Welcome to the Apple and Blackberry Mixed Green Salad ($8), from The Bottle’s smashing, two-week-old lunch menu. As the name suggest, the salad boasts thinly sliced Pink Lady apples and fresh blackberries, with seasoned-sweet almonds and pecans, sumptuous dollops of goat cheese, very fresh mixed greens and a subtle peach vinaigrette supporting the headliners.

Not sure I’ve ever described a salad as “killer” so this may be the first time. And while striking, this summery ingredient combination felt totally natural and not forced. And oh so balanced.

We also gave the Crunchy Shrimp Sushi Roll ($10) appetizer a spin. Like all of our Bottle lunch items, it was attractively plated and the actual six-piece app itself tasted awesome too – pickled ginger, wasabi, crunchy shrimp and sticky soy gastrique rolled up in perfectly cooked rice for a sweet-spicy but not hot mélange.

The service at the Bottle, a downtown fine-dining restaurant where the dining room boasts a masculine décor of wood paneling, oil paintings, antiqued light fixtures and the occasional Oriental rug, is polished without being pretentious. Utensils were swapped out and dishes cleared on-point. Drinks remained filled. And our meal was well paced: Appetizer and salad out in six minutes with entrees hitting the table 15 after that.

For my entrée, I ordered the Pan Fried Trout ($16). The skin-up plating of trout always looks a little crazy to me, but you cannot argue with the flavor this fish possessed – snow-soft texture, flaky, hints of buttery sweetness. It started off tasting good and got better with each bite. And there were lots of bites. Generous portion. The accompanying lemon meuniere sauce – dotted with a constellation of capers – evoked earthy notes, and whenever I bit into a caper, it added an intense bright burst. The side of White Corn Cheese Grits was smooth and lux and Haricot Verts (white-table-cloth speak for green beans) achieved soft-but-crisp equilibrium.

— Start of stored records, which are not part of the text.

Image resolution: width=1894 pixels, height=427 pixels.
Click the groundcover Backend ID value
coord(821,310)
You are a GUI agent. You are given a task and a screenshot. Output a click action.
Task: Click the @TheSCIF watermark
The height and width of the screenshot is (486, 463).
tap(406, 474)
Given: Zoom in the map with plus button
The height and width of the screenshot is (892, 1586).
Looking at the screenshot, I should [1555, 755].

The few neon-green drops of basil oil added some sweet and leafy kicks, and I found myself searching the plate for a few more dots.

We also tried The Bottles Pasta ($13). At our server Matt’s suggestion we added chicken, and man we were glad we did as the chunks of roast chicken looked and tasted like they’d just been carved, an entire hemisphere better than those creepy cubes added on at chain joints. The salad’s veggies were happening, too. Roasted tomatoes. Mushroom confit with a mycologist-dazzling selection of shrooms. Although arugula was mentioned in the menu description, we didn’t find any in our pasta. While the shell pasta was well-executed, the Parmesan Cream Sauce was pretty subdued.

Also ordered the Seared Ahi Tuna Nicoise Bowl ($15), and this was one expertly curated entrée. Quite raw – warm seared exterior, cool interior – super-fresh tuna, surrounded by ingredients that all appeared to have been picked at the height of ripeness: artichokes, olives, roasted peppers and tomatoes. The grainy mustard vinaigrette added zesty accents. And you know how with many salads every bite tastes the same? Not this time. Which was really enjoyable.

We felt all our dishes were worth every nickel. And there was plenty of food – for example, we split the Apple and Blackberry Mixed Green Salad three ways. The Bottle lunch menu contains just 15 items and there’s some culinary panorama there, other options include a Spicy Bottle Rocket Bay Shrimp appetizer ($15), Heirloom Tomato Fried Okra Salad ($10) and Jumbo Lump Crab Cake entree ($15). Very pescatarian friendly. An addition of some kind of sophisticated steak sandwich option might round out things nicely, as there are currently no red-meat items.

The Bottle opened last August at the corner of Washington and Franklin streets. We were pretty much floored during our 2013 review of the dinner menu. Consider this the second floor.

The Bottle
101 Washington St. N.E.
256-704-5555
facebook.com/TheBottleHuntsville
Lunch: Monday- Friday 11 a.m. – 2 p.m.
Dinner: Monday – Saturday: 4 – 11 p.m.
Recommendations (lunch menu): Apple and Blackberry Mixed Green Salad, Pan Fried Trout, Seared Ahi Tuna Nicoise Bowl.
Suggestions: Add chicken to The Bottle’s Pasta.
Alcohol: Full bar … if you’re drinking at lunch.
Ambience: Refined, masculine.
Service: Polished but not pretentious.
Vegetarian-friendly: Very pescatarian friendly.